E Mossãmedes foi crescendo e tomando as areias ao deserto do Namibe...



Fotos de Mossâmedes que nos dão várias e interessantes perspectivas de como era a cidade no limiar da 4ª década do século XX. São fotos de Nelson Nóbrega, tiradas de avioneta e oferecidas pelo seu avô materno, José Pereira Craveiro às suas filhas Maria de Lourdes Craveiro Nóbrega e Maria Delfina Craveiro Coimbra,  todos nascidos naquela cidade. Fotos datadas de 3 de Junho de 1939."

Impressionante nesta foto a densidade do arvoredo, sobretudo na zona do antigo Horto Municipal e das casuarinas que ficavam mais à dt, e mais próximas e da Praia das Miragens. Ampliando com um clic, podemos ver, entre outros o edifício do Banco de Angola e o edifício da Alfândega , este à época ainda ladeado por dois jardins, o da Praça Leal ou Praça de Táxis, e o Jardim da Colónia, onde nos anos 1940 foi erguido o Cine Moçâmedes. Nesta foto, mais a esq. podemos ver também o edifício do antigo Posto Metereológico que foi mais tarde demolido
 
Aqui uma zona bem central da Avenida, em frente do edifício da Alfândega,  onde se pode ver , à esq. o  Obelisco em memória do paladino da abolição do tráfico de escravos, o Visconde de Sá da Bandeira. e à dt. deste,  um pequeno quiosque em ferro. O Obelisco encontrava.se desde 1869  e até aos anos 1930 no centro de uma Praça, a Praça Sá da Bandeira, que ocupava o  quarteirão onde nessa mesma década foi erguida a Escola Portugal, Nos anos 1940 foi transladado de novo, agora para o local onde ainda se encontra, numa Praça junto do Bairro da Facada.

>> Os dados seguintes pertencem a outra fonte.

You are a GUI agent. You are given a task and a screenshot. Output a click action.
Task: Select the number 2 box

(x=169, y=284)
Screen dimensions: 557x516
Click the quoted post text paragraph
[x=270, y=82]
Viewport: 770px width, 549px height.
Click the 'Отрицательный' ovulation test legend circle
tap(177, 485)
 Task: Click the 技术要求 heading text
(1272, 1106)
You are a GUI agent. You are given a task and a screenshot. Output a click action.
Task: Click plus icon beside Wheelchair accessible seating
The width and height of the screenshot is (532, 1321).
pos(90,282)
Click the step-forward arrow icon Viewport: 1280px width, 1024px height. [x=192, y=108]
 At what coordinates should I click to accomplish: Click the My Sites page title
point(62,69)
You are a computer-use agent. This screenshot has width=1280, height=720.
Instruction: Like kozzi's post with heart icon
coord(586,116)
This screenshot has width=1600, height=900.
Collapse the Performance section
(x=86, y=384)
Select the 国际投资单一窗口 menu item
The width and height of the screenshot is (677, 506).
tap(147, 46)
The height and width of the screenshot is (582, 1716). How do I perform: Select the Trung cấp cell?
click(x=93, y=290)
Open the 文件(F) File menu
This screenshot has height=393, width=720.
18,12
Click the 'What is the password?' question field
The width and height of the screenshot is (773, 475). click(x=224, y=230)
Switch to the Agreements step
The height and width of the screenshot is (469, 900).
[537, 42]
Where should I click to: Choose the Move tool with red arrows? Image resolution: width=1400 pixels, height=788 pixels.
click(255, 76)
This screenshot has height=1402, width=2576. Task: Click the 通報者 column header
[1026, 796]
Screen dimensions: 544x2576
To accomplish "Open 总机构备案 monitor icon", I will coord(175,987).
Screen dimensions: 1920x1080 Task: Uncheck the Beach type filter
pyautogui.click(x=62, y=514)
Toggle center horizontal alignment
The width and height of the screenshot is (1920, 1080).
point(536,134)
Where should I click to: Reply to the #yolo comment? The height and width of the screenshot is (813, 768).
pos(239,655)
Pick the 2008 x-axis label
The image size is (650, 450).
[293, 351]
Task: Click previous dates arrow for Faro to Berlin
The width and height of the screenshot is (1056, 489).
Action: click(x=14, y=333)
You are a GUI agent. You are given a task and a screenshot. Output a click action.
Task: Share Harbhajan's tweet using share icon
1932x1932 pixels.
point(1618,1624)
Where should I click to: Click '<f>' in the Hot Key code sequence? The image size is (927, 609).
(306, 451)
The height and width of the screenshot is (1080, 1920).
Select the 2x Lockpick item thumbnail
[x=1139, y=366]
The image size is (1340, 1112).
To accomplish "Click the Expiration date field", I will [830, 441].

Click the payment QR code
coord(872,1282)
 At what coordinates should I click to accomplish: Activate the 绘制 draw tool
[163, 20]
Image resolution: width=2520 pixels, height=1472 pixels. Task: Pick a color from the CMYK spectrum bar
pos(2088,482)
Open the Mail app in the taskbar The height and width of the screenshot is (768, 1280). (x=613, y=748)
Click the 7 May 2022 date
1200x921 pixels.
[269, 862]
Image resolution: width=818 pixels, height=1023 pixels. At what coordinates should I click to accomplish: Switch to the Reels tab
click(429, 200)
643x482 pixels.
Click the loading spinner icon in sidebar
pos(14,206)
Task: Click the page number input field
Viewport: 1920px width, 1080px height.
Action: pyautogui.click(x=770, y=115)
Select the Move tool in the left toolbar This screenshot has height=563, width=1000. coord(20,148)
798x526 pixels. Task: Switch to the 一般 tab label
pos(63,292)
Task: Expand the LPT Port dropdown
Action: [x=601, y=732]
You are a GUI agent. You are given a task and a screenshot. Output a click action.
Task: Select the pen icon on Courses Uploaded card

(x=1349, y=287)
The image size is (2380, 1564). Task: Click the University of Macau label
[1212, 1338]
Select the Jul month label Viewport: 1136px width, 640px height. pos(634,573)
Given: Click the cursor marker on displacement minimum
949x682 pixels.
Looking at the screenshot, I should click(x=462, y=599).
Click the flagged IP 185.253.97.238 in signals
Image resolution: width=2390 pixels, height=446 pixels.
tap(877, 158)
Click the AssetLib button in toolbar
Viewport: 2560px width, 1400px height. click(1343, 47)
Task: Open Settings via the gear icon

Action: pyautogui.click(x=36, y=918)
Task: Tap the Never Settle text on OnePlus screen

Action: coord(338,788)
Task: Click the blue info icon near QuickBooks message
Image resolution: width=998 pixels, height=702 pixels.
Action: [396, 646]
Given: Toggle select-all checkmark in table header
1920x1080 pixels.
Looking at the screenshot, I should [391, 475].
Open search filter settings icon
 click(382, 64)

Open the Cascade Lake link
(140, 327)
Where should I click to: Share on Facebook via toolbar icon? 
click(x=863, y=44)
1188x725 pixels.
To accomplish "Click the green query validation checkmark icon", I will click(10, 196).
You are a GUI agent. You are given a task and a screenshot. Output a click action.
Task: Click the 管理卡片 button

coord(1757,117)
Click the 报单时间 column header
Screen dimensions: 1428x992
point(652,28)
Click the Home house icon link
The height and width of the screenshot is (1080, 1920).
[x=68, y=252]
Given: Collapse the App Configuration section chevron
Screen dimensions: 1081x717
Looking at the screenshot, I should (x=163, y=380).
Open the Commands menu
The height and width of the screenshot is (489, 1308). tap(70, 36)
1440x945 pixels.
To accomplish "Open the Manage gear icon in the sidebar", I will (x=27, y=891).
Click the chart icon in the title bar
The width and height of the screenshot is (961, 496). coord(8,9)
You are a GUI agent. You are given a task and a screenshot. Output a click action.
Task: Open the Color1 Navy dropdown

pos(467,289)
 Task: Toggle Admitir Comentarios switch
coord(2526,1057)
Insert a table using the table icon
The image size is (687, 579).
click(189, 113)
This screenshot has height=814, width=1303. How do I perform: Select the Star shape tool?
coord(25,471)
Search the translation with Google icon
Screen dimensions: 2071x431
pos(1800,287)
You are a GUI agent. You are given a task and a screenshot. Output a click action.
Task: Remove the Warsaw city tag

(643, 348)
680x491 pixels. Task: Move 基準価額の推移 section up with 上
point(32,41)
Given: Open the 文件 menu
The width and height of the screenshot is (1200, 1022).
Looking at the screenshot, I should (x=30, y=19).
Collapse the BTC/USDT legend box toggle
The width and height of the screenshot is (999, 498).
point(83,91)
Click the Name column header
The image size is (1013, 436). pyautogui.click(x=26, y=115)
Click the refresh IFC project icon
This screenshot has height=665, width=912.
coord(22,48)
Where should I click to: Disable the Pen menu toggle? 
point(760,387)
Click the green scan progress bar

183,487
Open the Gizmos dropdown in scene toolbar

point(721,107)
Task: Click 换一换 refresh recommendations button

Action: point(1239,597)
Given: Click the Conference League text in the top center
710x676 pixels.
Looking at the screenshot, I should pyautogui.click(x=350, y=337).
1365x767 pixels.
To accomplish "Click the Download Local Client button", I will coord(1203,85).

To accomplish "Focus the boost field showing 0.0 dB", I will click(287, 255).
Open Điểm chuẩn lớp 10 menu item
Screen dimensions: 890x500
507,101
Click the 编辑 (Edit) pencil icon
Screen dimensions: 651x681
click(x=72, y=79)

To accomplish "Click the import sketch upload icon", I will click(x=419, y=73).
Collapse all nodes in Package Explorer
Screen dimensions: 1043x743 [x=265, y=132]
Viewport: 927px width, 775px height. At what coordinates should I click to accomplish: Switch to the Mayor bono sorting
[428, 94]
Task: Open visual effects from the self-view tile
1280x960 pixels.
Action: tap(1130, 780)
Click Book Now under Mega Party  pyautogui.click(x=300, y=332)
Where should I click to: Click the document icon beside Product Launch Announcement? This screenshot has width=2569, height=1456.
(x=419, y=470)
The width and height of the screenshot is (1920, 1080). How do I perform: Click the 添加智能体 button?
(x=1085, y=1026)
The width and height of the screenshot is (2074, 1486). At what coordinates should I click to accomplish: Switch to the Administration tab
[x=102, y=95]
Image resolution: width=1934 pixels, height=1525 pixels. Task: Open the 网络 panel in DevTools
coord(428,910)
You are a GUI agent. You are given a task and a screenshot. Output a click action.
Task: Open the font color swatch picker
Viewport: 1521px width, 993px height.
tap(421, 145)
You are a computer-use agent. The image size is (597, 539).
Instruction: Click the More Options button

Nesta foto podemos ver, em toda a sua extensão,  o jardim da Avenida da República que ate 1910 se chamava Avenida D. Luiz, um monarca da Monarquia Constitucional. Por esta altura tinham terminado as obras de continuidade da Avenida que subiu até quase ao Palácio. Em breve iam começar as obras da contrsução do Palácio da Justiça, que lá do topo ficaria a  dominar toda a zona norte da cidade da cidade e arredores, retirando essa visibilidade que até então era privilégio do Palácio do Governador, enquanto este ficaria apenas a dominar a dominar a baía e  algumas lateridades.
 
 
 
 Mais a norte do ponto onde termina a mancha ocupada pelas casuarinas, ameio deta foto, podemos vfer a Estação do Caminho de Ferro, e junto à praia, os  armazéns dos Caminhos de Ferro. À  esq. da Estação ficava o velho campo de futebol de terra batida.
 
  
Esta é uma perspectiva da Avenida, de norte para sul, a  partir do ponto onde termina junto do velho campo de futebol que aqui se vê quase na íntegra.
 
Através destas fotos tiradas lá do alto, podemos ver ainda a imensidão de quintais que ficavam nos espaços interiores dos quarteirões rectangulares, que eram preenchidos pelo térreo casario voltados para duas ruas paralelas e duas transversais.a junto ao mar

 
Aqui já se vê a zona mais a norte da cidade,  a caminhar  para a foz do rio Bero,  zona ribeirinha  conhecida por Praia do Chiloango.